6

I want to pass an image object from my c# project to my python script however from my understanding whatever there is in the arguments it is considered as string and also when I try type(passedImage) in python it identifies it as a string even if I try to put a number instead of the image variable.

ProcessStartInfo start = new ProcessStartInfo();
            start.FileName = @"C:\Python\Python36\python.exe";
            start.Arguments = string.Format("{0} {1}", @"C:\OCRonImage2.py", image );
            start.UseShellExecute = false;
            start.RedirectStandardOutput = true;
            start.CreateNoWindow = true;
            using (Process process = Process.Start(start))
            {

            }
cylegend
  • 163
  • 1
  • 2
  • 12
  • 2
    pass either path to image or fx image as base64 string obviosuly you should modify python script to accept those ... 3rd option let python script read image bytes from standard input and write image byte there using Process.StandardInput – Selvin Dec 13 '19 at 16:25
  • I prefer not to pass the path to the image as I am creating the image and I don't want to save it somewhere so this will be my last solution if I am not able to solve this. I will search into the base64 string you suggested – cylegend Dec 13 '19 at 16:27
  • 3
    3rd option is easy ... on python you should read image from `sys.stdin.buffer` (in the same way as it would be a file opened with `open()`) and on C# side use `process.Write(imageBytes, 0, imageBytes.Length)` – Selvin Dec 13 '19 at 16:38
  • Thank you guys, I manage to change the image to a base64 string, however now I get an error saying "System.ComponentModel.Win32Exception: 'The filename or extension is too long'" because the resulting string is too long. Is there any way around this? – cylegend Dec 13 '19 at 16:47
  • than go for 3 ... – Selvin Dec 13 '19 at 16:48
  • I still get the error "System.ComponentModel.Win32Exception: 'The filename or extension is too long'" – cylegend Dec 16 '19 at 11:39

4 Answers4

3

When executing OCRonImage2.py manually, is it an image file location that you would pass as an argument? I would be surprise if you would pass in a stream from the command line. It is no surprise that attempting to put the entire image's bytes into an argument would create a string too long. But with the error you reported, I would also believe that the python script was expecting a file path to the image. However, if you look at that python code, I wouldn't be surprised if you find it using the filepath argument to open the file, probably using Image.open(filepath,mode=r). Mode is optional, r is the default.
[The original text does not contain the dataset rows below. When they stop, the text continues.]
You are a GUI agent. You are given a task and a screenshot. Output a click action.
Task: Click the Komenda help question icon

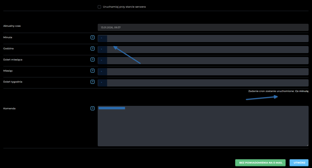tap(92, 108)
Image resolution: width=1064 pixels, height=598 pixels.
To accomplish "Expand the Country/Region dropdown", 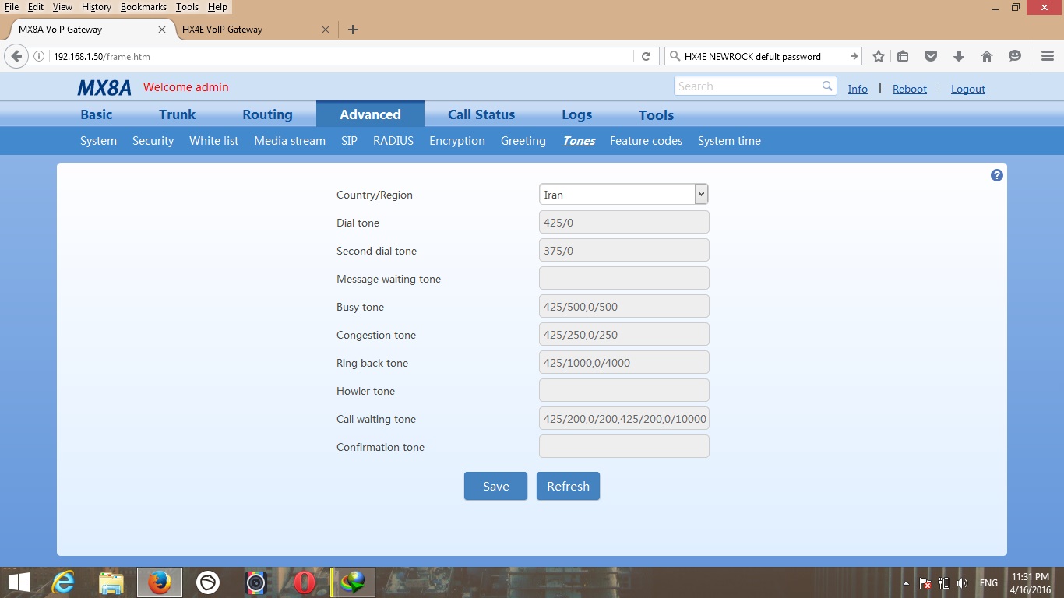I will pyautogui.click(x=701, y=194).
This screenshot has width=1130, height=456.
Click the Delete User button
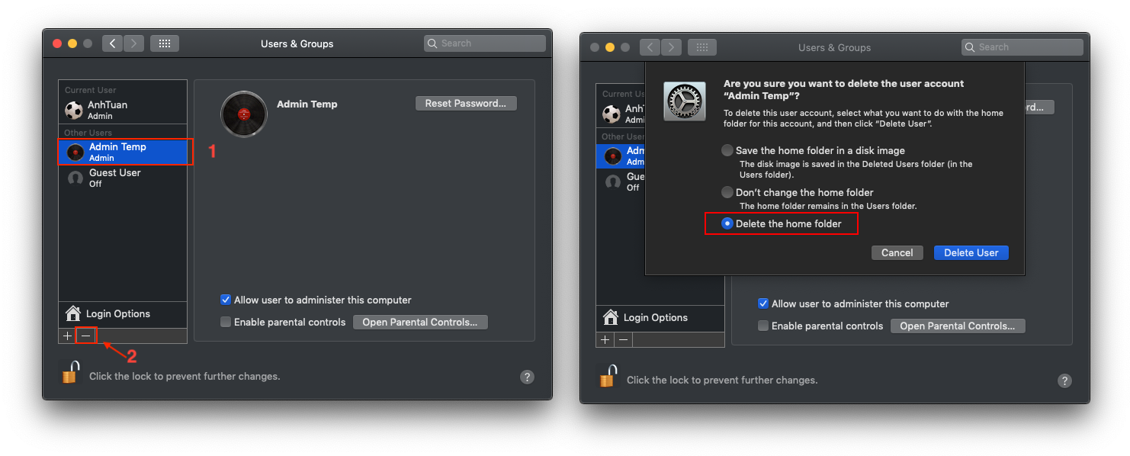coord(971,252)
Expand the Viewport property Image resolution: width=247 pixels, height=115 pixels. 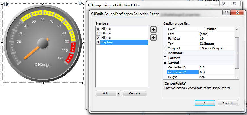point(165,48)
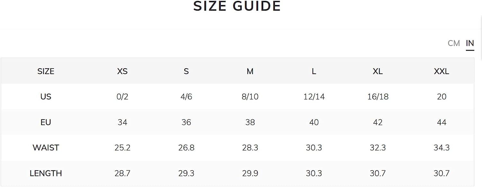Image resolution: width=482 pixels, height=187 pixels.
Task: Click EU size 34 cell
Action: coord(122,122)
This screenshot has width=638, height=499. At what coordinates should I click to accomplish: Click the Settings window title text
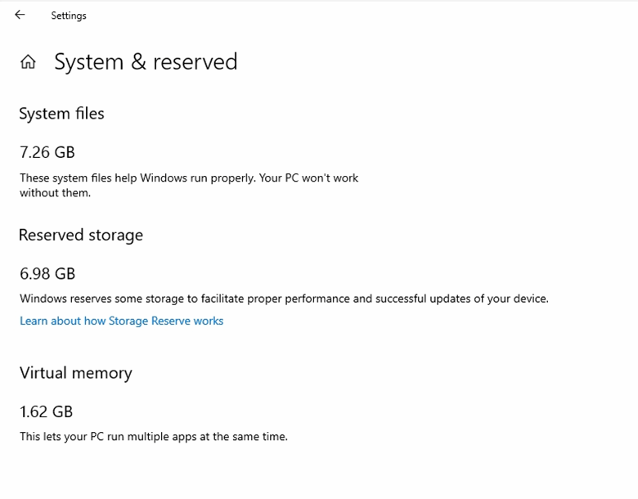pyautogui.click(x=69, y=16)
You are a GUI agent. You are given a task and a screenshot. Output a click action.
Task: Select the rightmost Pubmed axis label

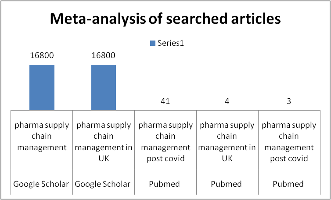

You are in luck however, Image.open also takes a stream. If you are willing to modify the python code there are two options:

  1. Try converting the argument to a stream object, since the argument is a string maybe use io.StringIO()
  2. Use input() instead of the argument passed, then you could redirect the input of the process and stream the file into your python.
    ProcessStartInfo start = new ProcessStartInfo();
    start.FileName = @"C:\Python\Python36\python.exe";
    start.Arguments = string.Format("{0}", @"C:\OCRonImage2.py");
    start.UseShellExecute = false;
    start.RedirectStandardOutput = true;
    start.RedirectStandardInput = true;
    start.CreateNoWindow = true;
    using (Process process = Process.Start(start))
    {
        StreamWriter streamWriter = process.StandardInput;
        streamWriter.Write({imageString});
        // ...
    }

Be sure the way you encode imageString the same as the decoding is performed in the python script.

Hopefully one of these solutions will work for you.

Larry Dukek
  • 2,179
  • 15
  • 16
3

As I work with the Anaconda distribution of Python, in my tests on an isolated conda environment, the OCR is successful with pytesseract through a Python script, on a test image.

Prerequisites to test:

  • install Anaconda and create an env called py3.7.4: conda create --name py3.7.4
  • activate the env with conda activate py3.7.4
  • install pytesseract with conda install -c conda-forge pytesseract
  • create a folder called Test and place a jpg file called ocr.jpg with the following sample image: enter image description here
  • in the same Test folder also place a Python script called ocr_test.py with the following code:

    import pytesseract
    from PIL import Image
    import argparse
    
    parser = argparse.ArgumentParser(
        description='perform OCR on image')
    parser.add_argument("--path", "-p", help="path for image")
    args = parser.parse_args()
    print(pytesseract.image_to_string(Image.open(args.path)))
    print("done")
    

The above snippet accepts the image path as a command line argument. The --path flag must be specified in order to pass the image path as an arg.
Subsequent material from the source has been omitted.